**DATA RECORDS**
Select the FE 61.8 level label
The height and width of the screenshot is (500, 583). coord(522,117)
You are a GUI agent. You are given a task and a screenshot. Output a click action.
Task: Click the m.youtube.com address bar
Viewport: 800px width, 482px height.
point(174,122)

**YOUR ASSIGNMENT**
Copy every record verbatim.

**EXPECTED OUTPUT**
Select the FE 61.8 level label
The height and width of the screenshot is (500, 583). coord(522,117)
You are a GUI agent. You are given a task and a screenshot. Output a click action.
Task: Click the m.youtube.com address bar
Viewport: 800px width, 482px height.
point(174,122)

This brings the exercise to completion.